#### Provided passage ####

There was one bastard track that required waiting until exactly the right moment before I could sing it.  A real emotional beating.  Not one you can just do on a work night when you've got a couple of free hours.  It took weeks before the right moment arose.  After recording it, I didn't even listen back to it.  I just knew that the perfect moment had been captured.  It took 2 days before I could bear to approach it again.  And... well... I... yeah.  

I, Yeah!  

Other than that, there are a couple of duets on there, which needed a fair amount of work beforehand to make sure I wasn't going to embarrass myself in front of a 'real' singer!  

And that's about it really!  

Now all that's left for us to do is carry on paring down the 'to do' list, and wait for the fourchoircles recordings to start trickling in.....  

Sunday, 11 November 2007

Horrible

http://www.reuters.com/news/pictures/slideshow?collectionId=1272

Horrible.  Those poor people.  That insincere bastard.

####

[Parts of the exercise]
• A. In the blog post, how long did it take before the writer could bear to approach the recorded track again?
• B. Switch "screenshot" to "capture" in the listing from its first line up to and including the line with "point(33,400)", changing nothing else. Give only those lines.

#### Task inputs ####

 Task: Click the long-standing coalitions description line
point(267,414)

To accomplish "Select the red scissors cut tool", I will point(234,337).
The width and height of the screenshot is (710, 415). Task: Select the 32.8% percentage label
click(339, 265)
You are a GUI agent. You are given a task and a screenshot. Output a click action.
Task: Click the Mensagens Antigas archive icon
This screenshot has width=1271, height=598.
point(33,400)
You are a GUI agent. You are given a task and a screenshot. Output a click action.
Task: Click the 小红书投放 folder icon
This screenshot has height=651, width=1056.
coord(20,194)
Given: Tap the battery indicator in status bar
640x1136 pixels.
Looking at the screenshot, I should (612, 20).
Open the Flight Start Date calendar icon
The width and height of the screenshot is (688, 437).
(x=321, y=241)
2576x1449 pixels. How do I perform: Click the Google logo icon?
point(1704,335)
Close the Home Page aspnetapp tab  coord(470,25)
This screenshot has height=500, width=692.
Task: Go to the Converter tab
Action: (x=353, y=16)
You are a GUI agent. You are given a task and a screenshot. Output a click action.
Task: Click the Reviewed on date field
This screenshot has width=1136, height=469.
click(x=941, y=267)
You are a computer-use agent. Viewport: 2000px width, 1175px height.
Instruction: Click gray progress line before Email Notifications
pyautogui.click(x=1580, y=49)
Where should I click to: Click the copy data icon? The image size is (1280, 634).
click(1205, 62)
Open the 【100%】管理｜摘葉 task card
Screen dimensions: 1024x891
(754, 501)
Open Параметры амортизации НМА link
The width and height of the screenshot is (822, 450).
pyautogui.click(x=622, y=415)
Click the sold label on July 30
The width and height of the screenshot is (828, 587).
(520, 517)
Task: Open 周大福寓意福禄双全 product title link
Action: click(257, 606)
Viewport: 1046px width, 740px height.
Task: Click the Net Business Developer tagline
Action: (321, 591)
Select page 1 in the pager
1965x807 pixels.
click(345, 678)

####

[Per-task outputs]
• A. 2 days.

• B.
 Task: Click the long-standing coalitions description line
point(267,414)

To accomplish "Select the red scissors cut tool", I will point(234,337).
The width and height of the capture is (710, 415). Task: Select the 32.8% percentage label
click(339, 265)
You are a GUI agent. You are given a task and a capture. Output a click action.
Task: Click the Mensagens Antigas archive icon
This capture has width=1271, height=598.
point(33,400)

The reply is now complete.